Bezlotoxumab is an intravenous human monoclonal antibody against Clostridioides difficile toxin B used as a one-time adjunct to standard antibiotics to reduce recurrent CDI in high‑risk adults.
Bezlotoxumab is a fully human IgG1 monoclonal antibody that binds C. difficile toxin B but not toxin A.
It is indicated as a single IV dose, given during standard-of-care CDI antibiotics, to prevent recurrence in adults at increased risk (age ≥65, immunocompromised, severe CDI, or prior rCDI).
Bezlotoxumab binds specific epitopes in the TcdB CROP domain, blocking the toxin’s carbohydrate-binding pockets and preventing attachment to colonic epithelial cells.

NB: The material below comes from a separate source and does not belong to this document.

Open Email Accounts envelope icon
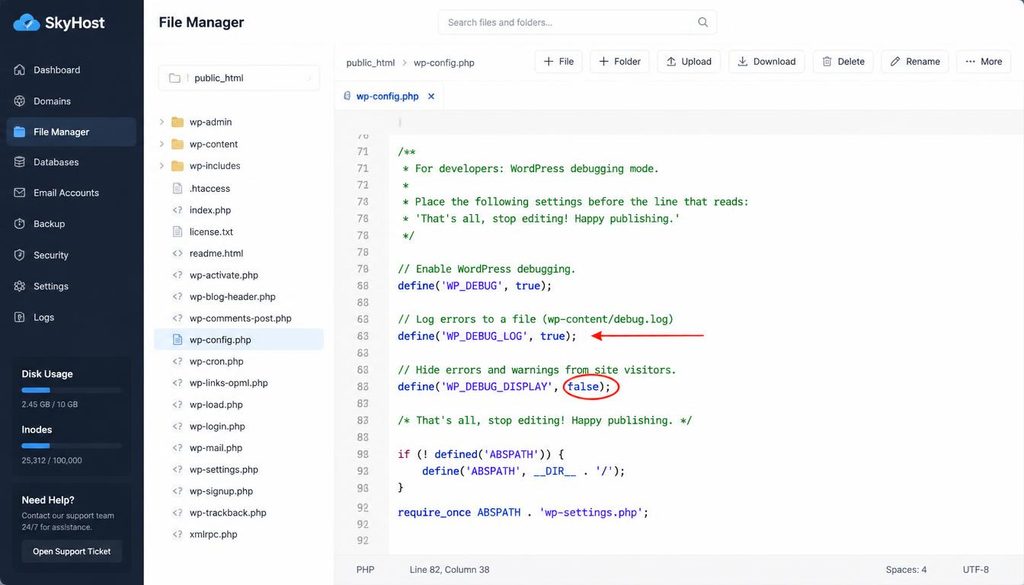Screen dimensions: 1024x585 coord(20,193)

Given intravenously, the antibody reaches the inflamed colonic mucosa, crosses into the lumen, neutralizes toxin B locally, and thereby reduces toxin-mediated inflammation without affecting the organism or microbiota directly.

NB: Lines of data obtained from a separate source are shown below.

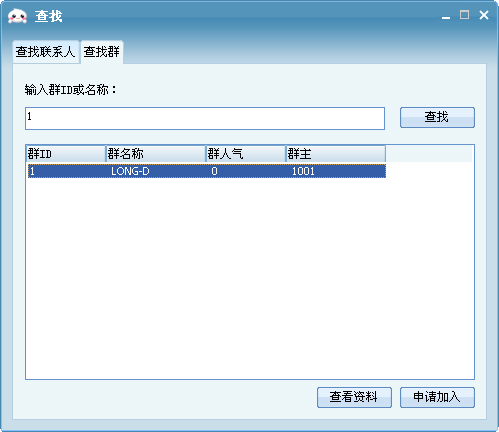Select the 查找群 tab
499x432 pixels.
[x=102, y=52]
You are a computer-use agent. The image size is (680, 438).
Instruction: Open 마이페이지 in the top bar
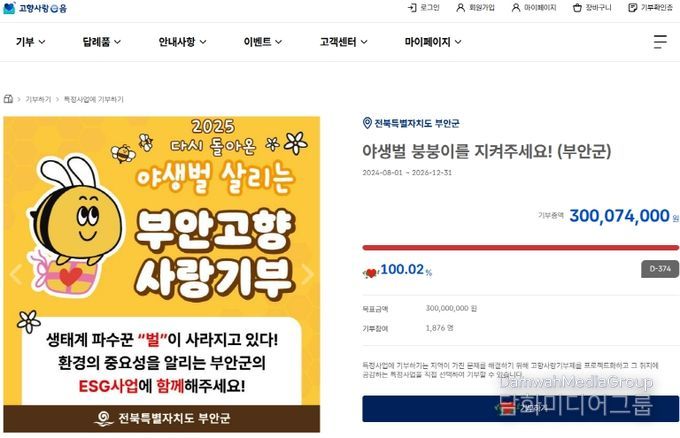pyautogui.click(x=534, y=8)
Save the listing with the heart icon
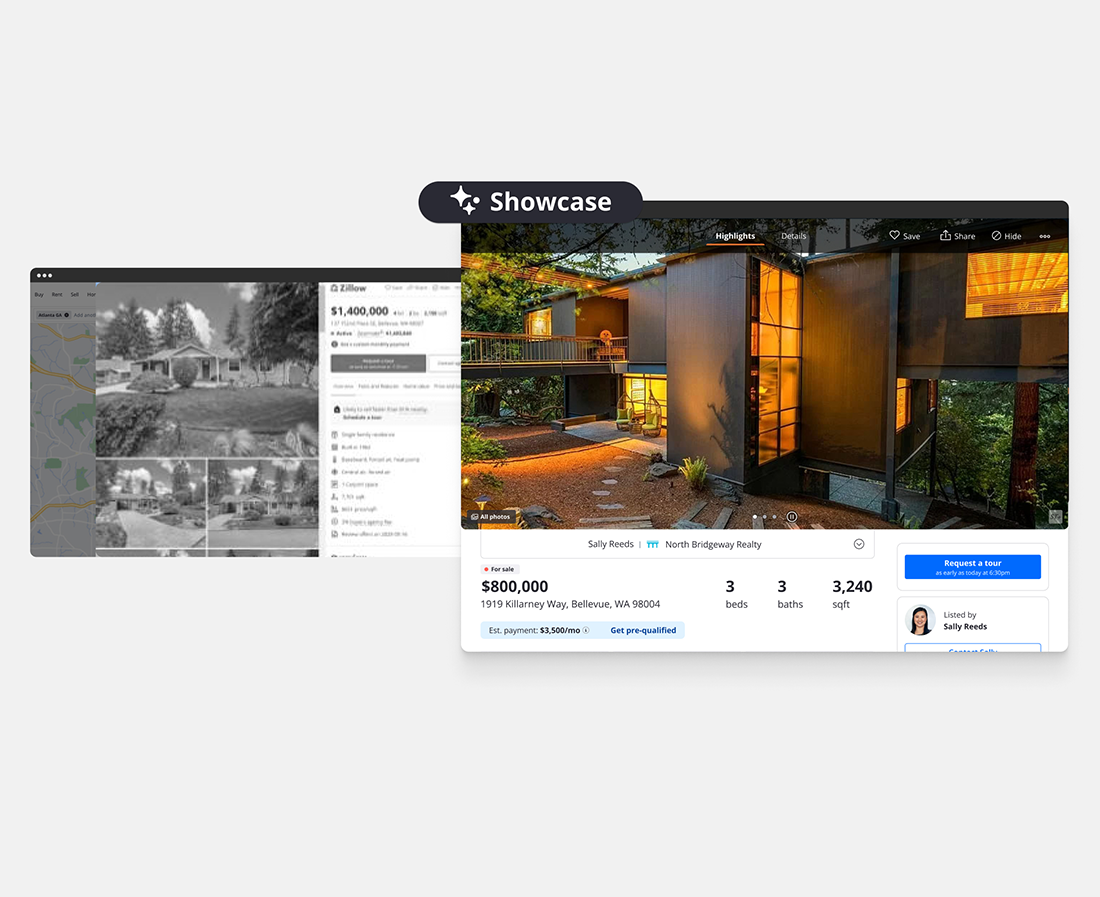This screenshot has height=897, width=1100. (895, 236)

Recommended dose: 10 mg/kg IV once, infused over about 60 minutes, during a standard course of CDI antibiotics (e.g., vancomycin, fidaxomicin).
Bezlotoxumab has a terminal half‑life of roughly 19 days, so no repeat dosing is typically required in a given treatment course.

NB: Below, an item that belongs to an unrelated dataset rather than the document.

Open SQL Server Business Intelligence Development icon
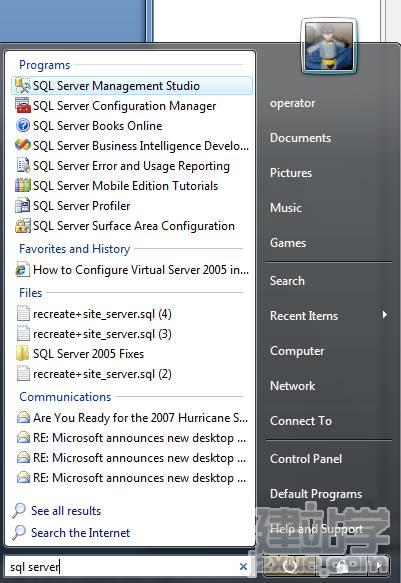This screenshot has width=401, height=583. coord(22,145)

## Efficacy data (MODIFY I/II)
In the phase 3 MODIFY I and II trials this agent added to SOC antibiotics reduced 12‑week recurrent CDI vs placebo: 17% vs 28% in MODIFY I and 16% vs 26% in MODIFY II.
The pooled sustained cure at 12 weeks) was 64% with bezlotoxumab vs 54% with placebo, with greater absolute benefit in predefined high‑risk subgroups (older age, prior rCDI, immunocompromise, severe CDI).
Common adverse reactions include nausea, pyrexia, and headache; infusion‑related reactions (nausea, dizziness, dyspnea, hypertension, fatigue) occurred in about 10% vs 8% with placebo, generally mild.
Serious adverse events overall were similar to placebo, but heart failure events were numerically higher with bezlotoxumab (≈2.3% vs 1.0%), so caution is advised in patients with a history of congestive heart failure.